# (c'est) moi qui + accord du verbe



## nul

Bonjour à tous,

Normalement, après le pronom relatif "QUI", le verbe doit-il se conjuguer à la première ou troisième personne? Par exemple :



> Tu te plains trop, pourtant c'est la première fois qu'on t'a arnaqué. Moi, qui s'est (ou qui me suis?) fait avoir déjà trois fois, mais je me plains pas.


 
Merci d'avance.

*Note des modérateurs :* Plusieurs fils ont été fusionnés pour créer celui-ci.


----------



## Orientale

_qui me suis_ bien sûr car l'antécédent de _qui_ est bien _moi._


----------



## Reine

Dit on ‘c’est moi qui vous les envoie’ ou ‘c’est moi qui vous les envoient’ ?


----------



## Maître Capello

_C'est moi qui vous les envoi*e*._

L'accord du verbe doit se faire avec le sujet, c.-à-d. _je_, qui est sous-entendu → _Je vous les envoie._


----------



## arundhati

Reine said:


> c’est moi qui vous les envoie
> c’est moi qui vous les envoient


Le sujet du verbe "envoyer" est "qui", qui reprend "moi" qui est au singulier.


----------



## PINTOMARINE

bonjour,
j'aurais une petite question qui va surement vous paraître étrange pour une native mais dans la phrase :"les rumeurs c'est moi qui les crée"ai-je bien conjugué le verbe créer ou dois-je le mettre au pluriel c'est-à-dire:les rumeurs c'est moi qui les créent?
merci pour vos réponses


----------



## arundhati

C'est le sujet qui détermine la conjugaison du verbe : le sujet étant "moi", il faut bien mettre "créer" au singulier.


----------



## Chris' Spokesperson

Dans un cas comme ça on conjuge le verbe au troisième personne singulier parce qu'on parle de 'moi' dans la troisième personne.  J'en pensais récemment.


----------



## arundhati

En fait, c'est la première personne du singulier ici, mais effectivement l'orthographe est la même.
Par contre on écrirait "c'est moi qui les *ai* créées" et non pas "c'est moi qui les *a* créées".


----------



## Sonia Marmeladov

Bonsoir,

Un petit cas qui m'embête...

Si j'écris:  "C'est moi qui te dépassai(s ou t)", j'aurais tendance à mettre un "t" comme si je parlais de moi à la troisième personne.  Mais ça me semble ridicule d'écrire:  "C'est moi qui te dépassait..."

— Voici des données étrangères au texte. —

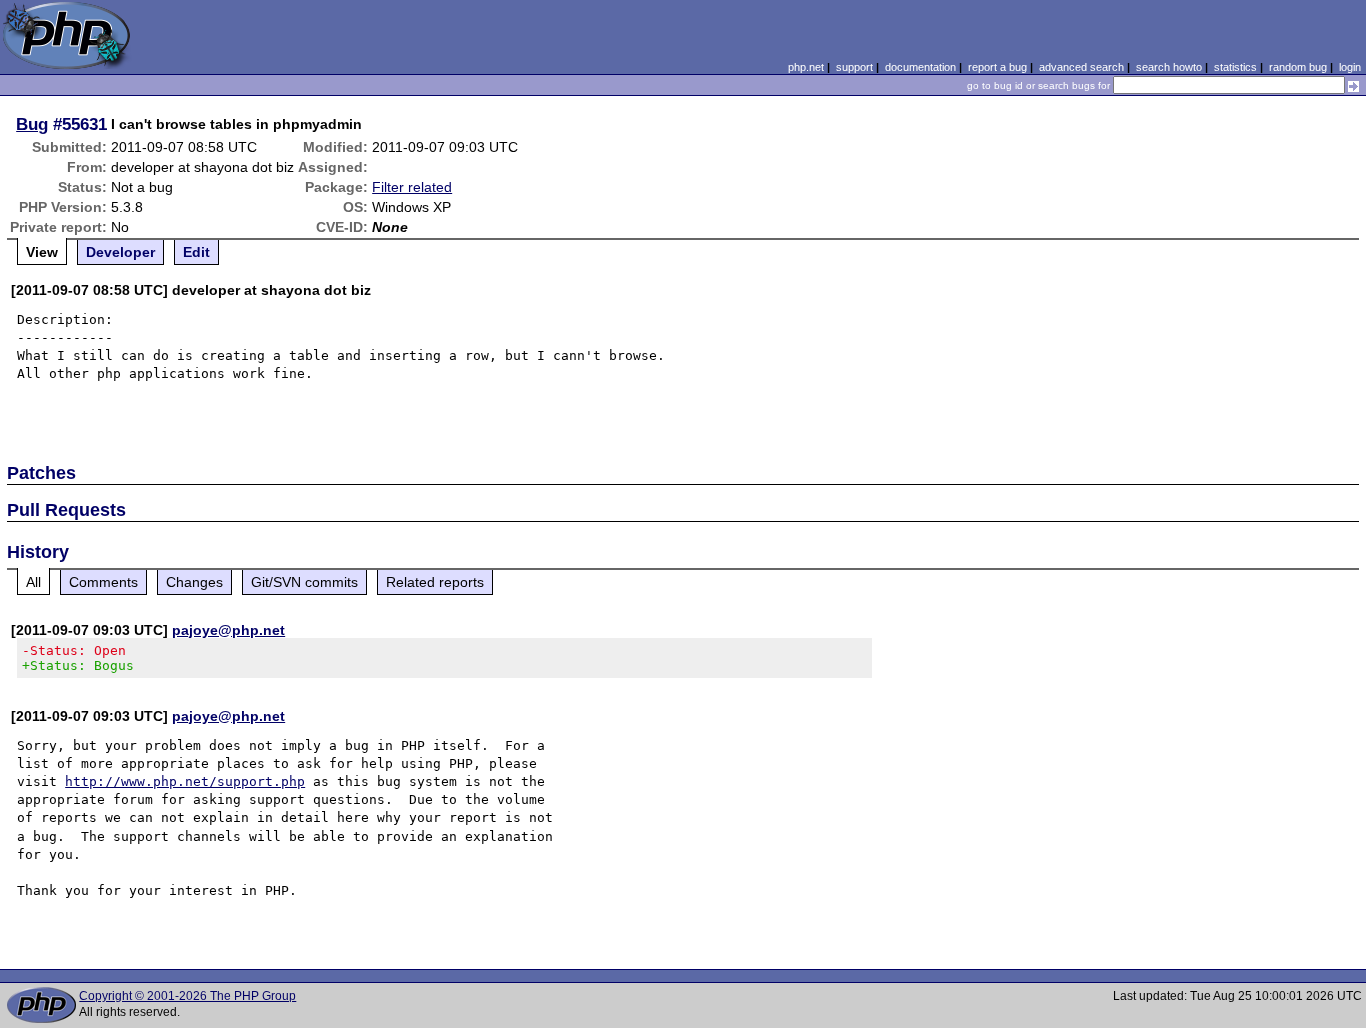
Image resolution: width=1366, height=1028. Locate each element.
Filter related (412, 187)
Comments (103, 582)
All (33, 582)
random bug (1298, 67)
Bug (32, 124)
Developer (120, 252)
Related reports (435, 582)
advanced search (1081, 67)
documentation (920, 67)
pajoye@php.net (228, 630)
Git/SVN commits (304, 582)
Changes (194, 582)
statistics (1235, 67)
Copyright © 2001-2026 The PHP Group (187, 996)
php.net (806, 67)
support (854, 67)
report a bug (997, 67)
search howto (1169, 67)
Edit (196, 252)
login (1350, 67)
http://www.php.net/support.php (185, 781)
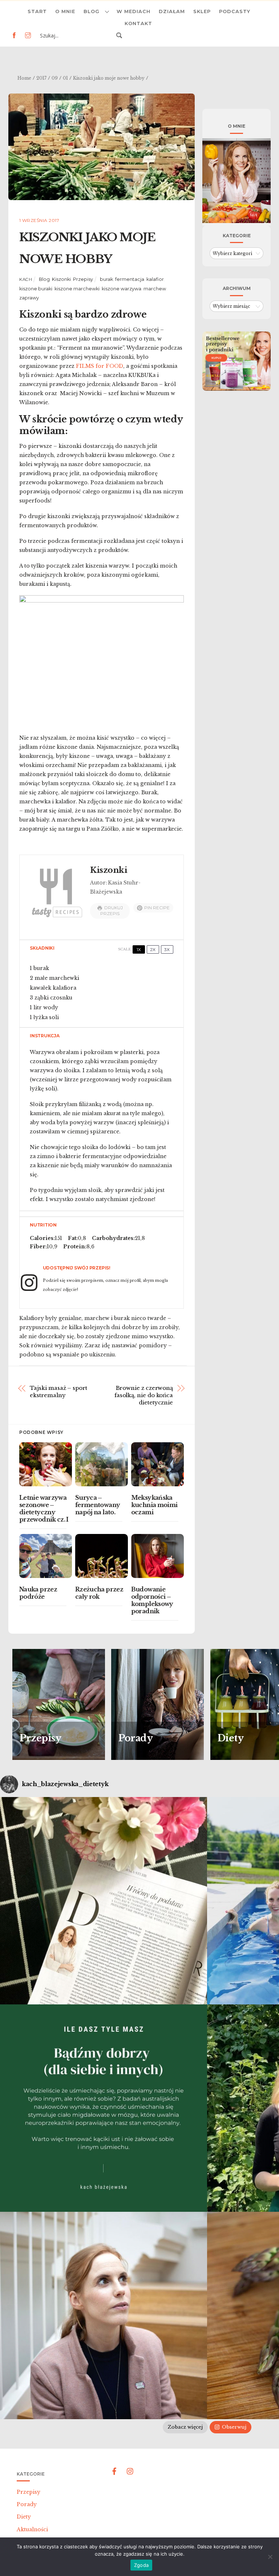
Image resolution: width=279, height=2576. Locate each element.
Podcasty (234, 11)
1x (139, 949)
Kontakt (138, 23)
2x (152, 949)
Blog (92, 11)
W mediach (133, 11)
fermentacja (129, 279)
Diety (24, 2516)
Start (37, 11)
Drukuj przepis (111, 911)
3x (167, 949)
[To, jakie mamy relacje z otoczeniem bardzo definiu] (103, 2108)
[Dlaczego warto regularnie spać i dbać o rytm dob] (103, 2315)
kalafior (155, 279)
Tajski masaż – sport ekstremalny (58, 1391)
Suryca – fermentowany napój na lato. (97, 1505)
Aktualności (32, 2529)
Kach (25, 279)
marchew (154, 288)
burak (106, 279)
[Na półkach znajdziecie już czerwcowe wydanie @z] (103, 1900)
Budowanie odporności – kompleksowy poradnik (152, 1600)
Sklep (202, 11)
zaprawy (29, 298)
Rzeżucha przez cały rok (99, 1593)
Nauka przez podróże (38, 1593)
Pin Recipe (157, 907)
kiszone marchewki (77, 288)
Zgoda (141, 2565)
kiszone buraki (35, 288)
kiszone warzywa (121, 288)
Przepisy (83, 279)
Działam (172, 11)
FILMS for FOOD (99, 366)
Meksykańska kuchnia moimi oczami (154, 1505)
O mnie (65, 11)
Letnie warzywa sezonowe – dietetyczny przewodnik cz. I (44, 1508)
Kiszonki (61, 279)
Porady (27, 2504)
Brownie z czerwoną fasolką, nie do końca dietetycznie (143, 1395)
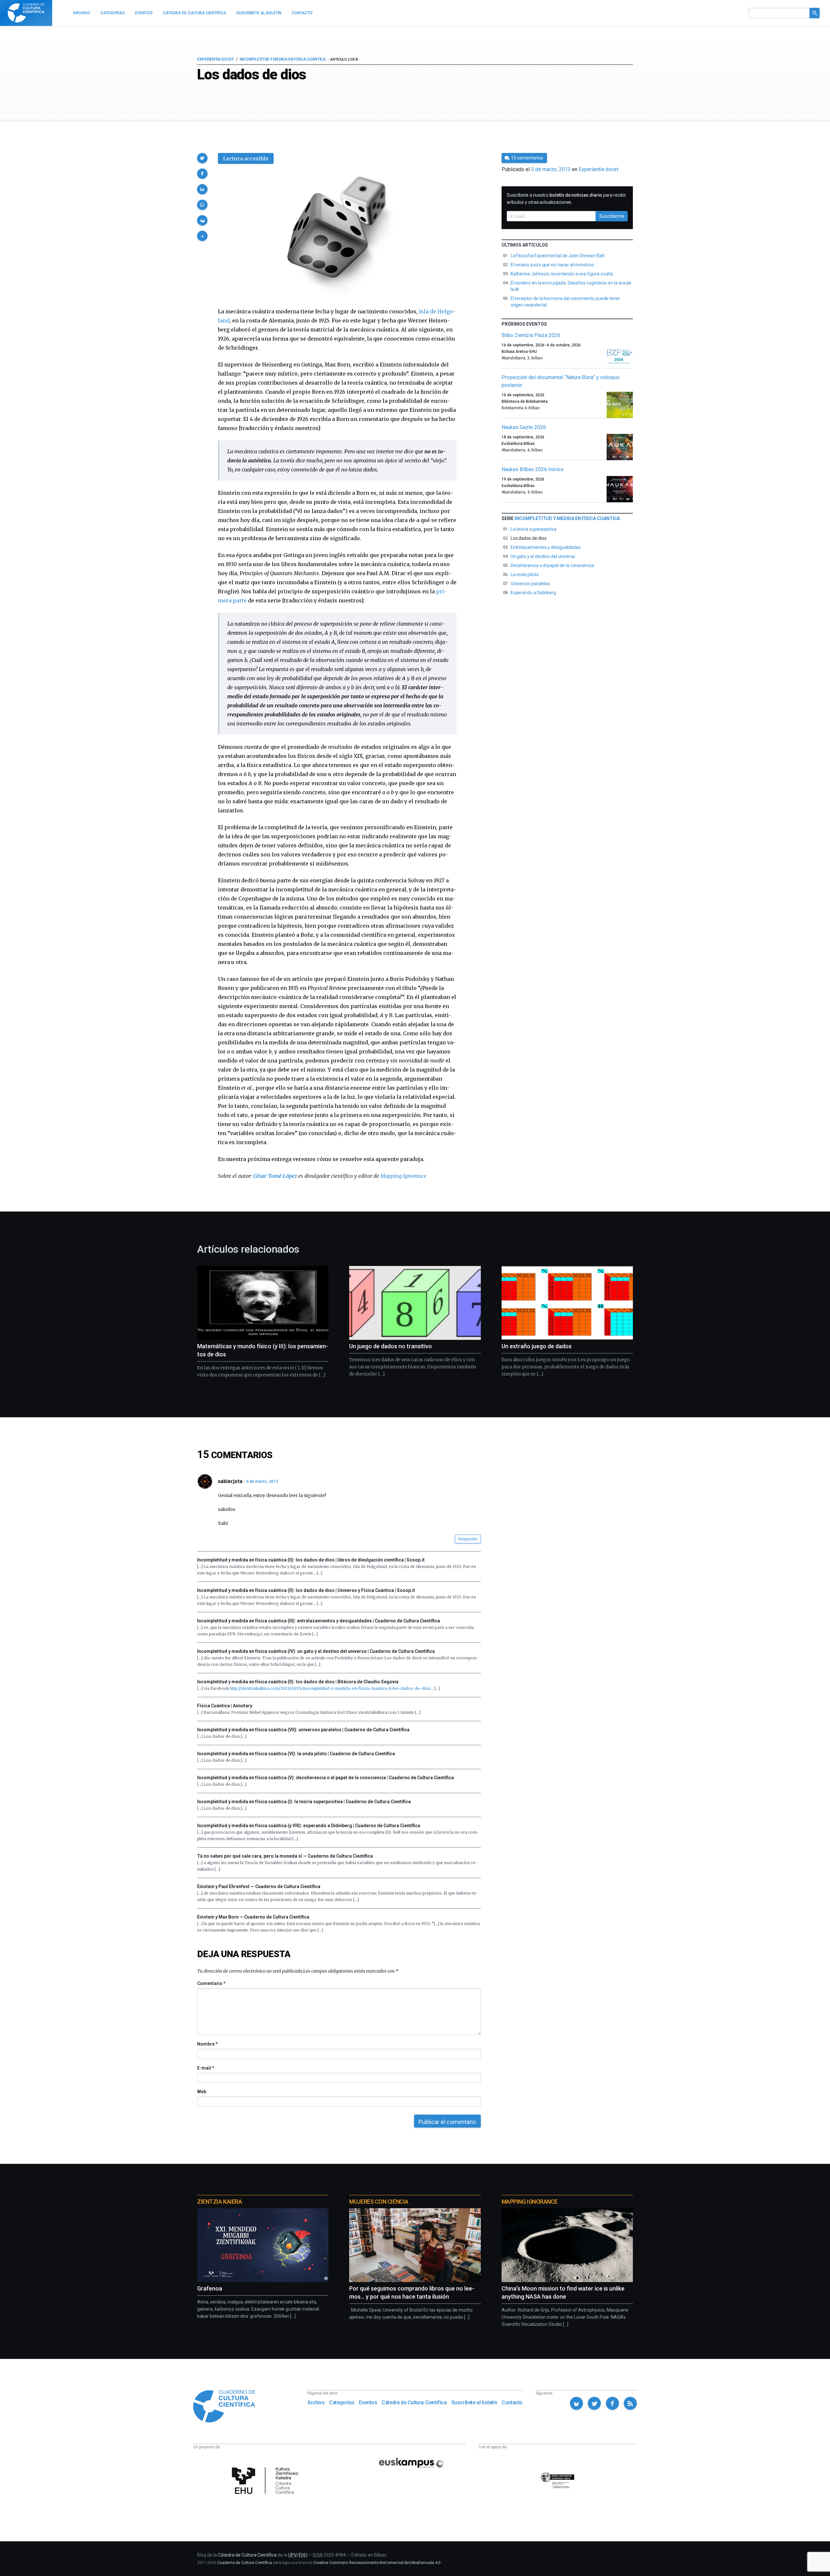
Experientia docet (215, 59)
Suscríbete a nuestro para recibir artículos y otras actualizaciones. (566, 198)
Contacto (512, 2402)
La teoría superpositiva (533, 529)
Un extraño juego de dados (537, 1346)
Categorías (341, 2402)
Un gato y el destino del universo (543, 556)
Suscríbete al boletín (474, 2402)
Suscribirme (611, 216)
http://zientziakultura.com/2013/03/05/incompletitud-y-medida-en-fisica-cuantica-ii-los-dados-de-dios (330, 1688)
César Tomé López (275, 1176)
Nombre (207, 2044)
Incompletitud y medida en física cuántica (283, 59)
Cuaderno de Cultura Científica (244, 2562)
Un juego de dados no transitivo (390, 1346)
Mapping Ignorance (403, 1176)
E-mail (205, 2068)
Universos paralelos (530, 583)
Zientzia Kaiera (219, 2201)
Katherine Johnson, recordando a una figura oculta (562, 273)
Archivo (316, 2402)
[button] (202, 158)
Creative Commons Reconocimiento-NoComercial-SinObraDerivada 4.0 (377, 2562)
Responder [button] (468, 1539)
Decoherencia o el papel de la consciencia (552, 565)
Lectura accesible (245, 158)
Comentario (211, 1983)
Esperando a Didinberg (533, 592)
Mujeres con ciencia (378, 2201)
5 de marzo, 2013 (262, 1481)
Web (201, 2091)
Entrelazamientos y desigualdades (546, 547)
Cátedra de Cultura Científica (414, 2402)
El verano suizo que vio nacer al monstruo (552, 264)
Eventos (368, 2402)
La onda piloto (525, 574)
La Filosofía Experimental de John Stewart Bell (557, 255)
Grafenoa (209, 2288)
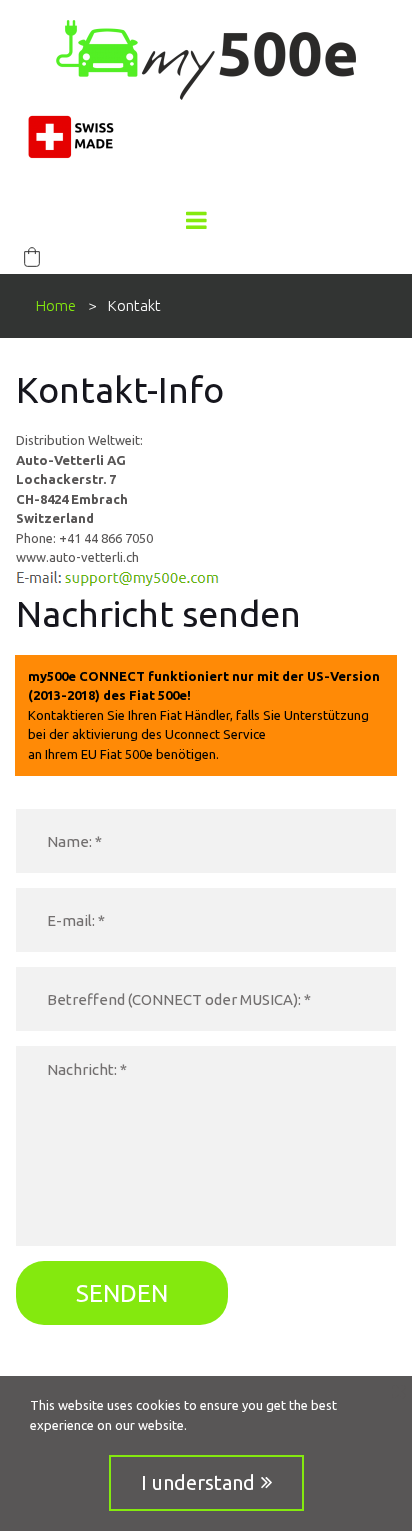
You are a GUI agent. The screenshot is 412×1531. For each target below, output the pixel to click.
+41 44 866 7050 (106, 538)
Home (56, 305)
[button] (32, 257)
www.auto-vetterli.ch (77, 557)
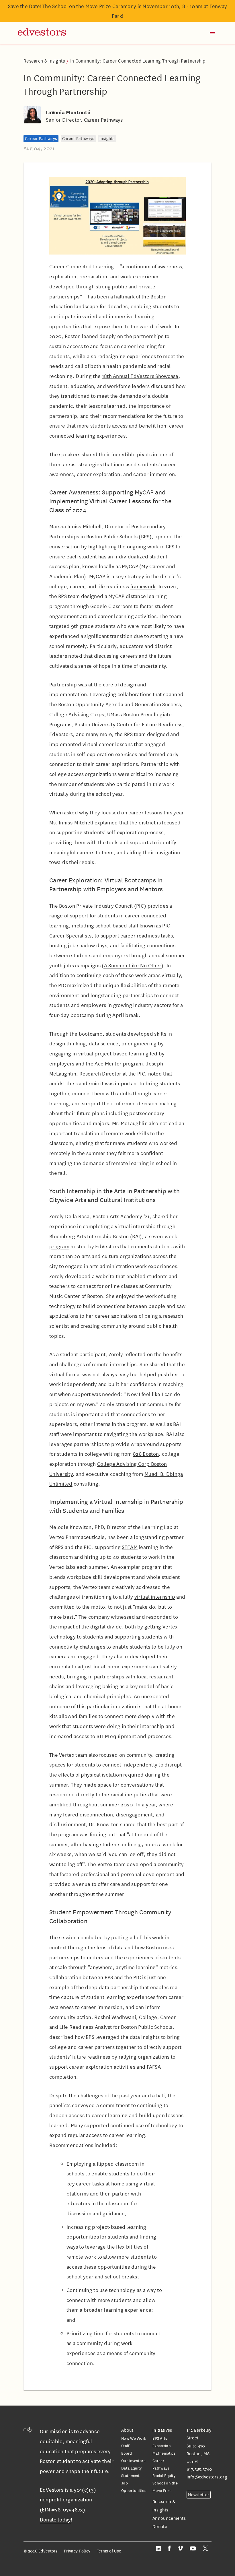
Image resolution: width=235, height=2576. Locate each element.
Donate (159, 2526)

Vos lumières seraient vraiment bienvenue...

Sonia Marmeladov


----------



## snarkhunter

Non. Dans ce cas, on doit accorder *avec le sujet* (i.e. "moi"), donc "dépassai*s*".

Enormément de gens commettent cependant l'erreur.
Mais, dans la phrase ci-dessus, le sujet n'est pas "qui" : le sujet est bien "moi".


----------



## Maître Capello

Tu as raison… et tort.  Il faut bien écrire _dépassai*s*_, mais _qui_ est bien le sujet de _dépassais_. _Moi_ est l'*antécédent* de _qui_ et c'est donc bien le mot avec lequel le verbe se conjugue, mais ce n'est pas *directement* son sujet.


----------



## Sonia Marmeladov

Merci, ça me semblait ridicule de parler de moi à la troisième personne !!!

autres exemples:

-c'est moi qui faisais ça...
-moi qui pensais que...
-moi qui ne suis pas adéquate

toujours avec un "s", on est bien d'accord ?


----------



## Maître Capello

Oui, nous sommes tous d'accord !


----------



## snarkhunter

Sans le moindre doute !


----------



## ChrisPa

pour se rappeler la règle, il suffit de remplacer "je" par "nous" et on dirait "c'est nous qui nous dépla_cions_"


----------



## alenaro

Dans_ les esprits _de Camus on lit_: Il n'y a que moi qui sois malheureux..
_La personne du verb, ne devrait pas elle   être la 3eme?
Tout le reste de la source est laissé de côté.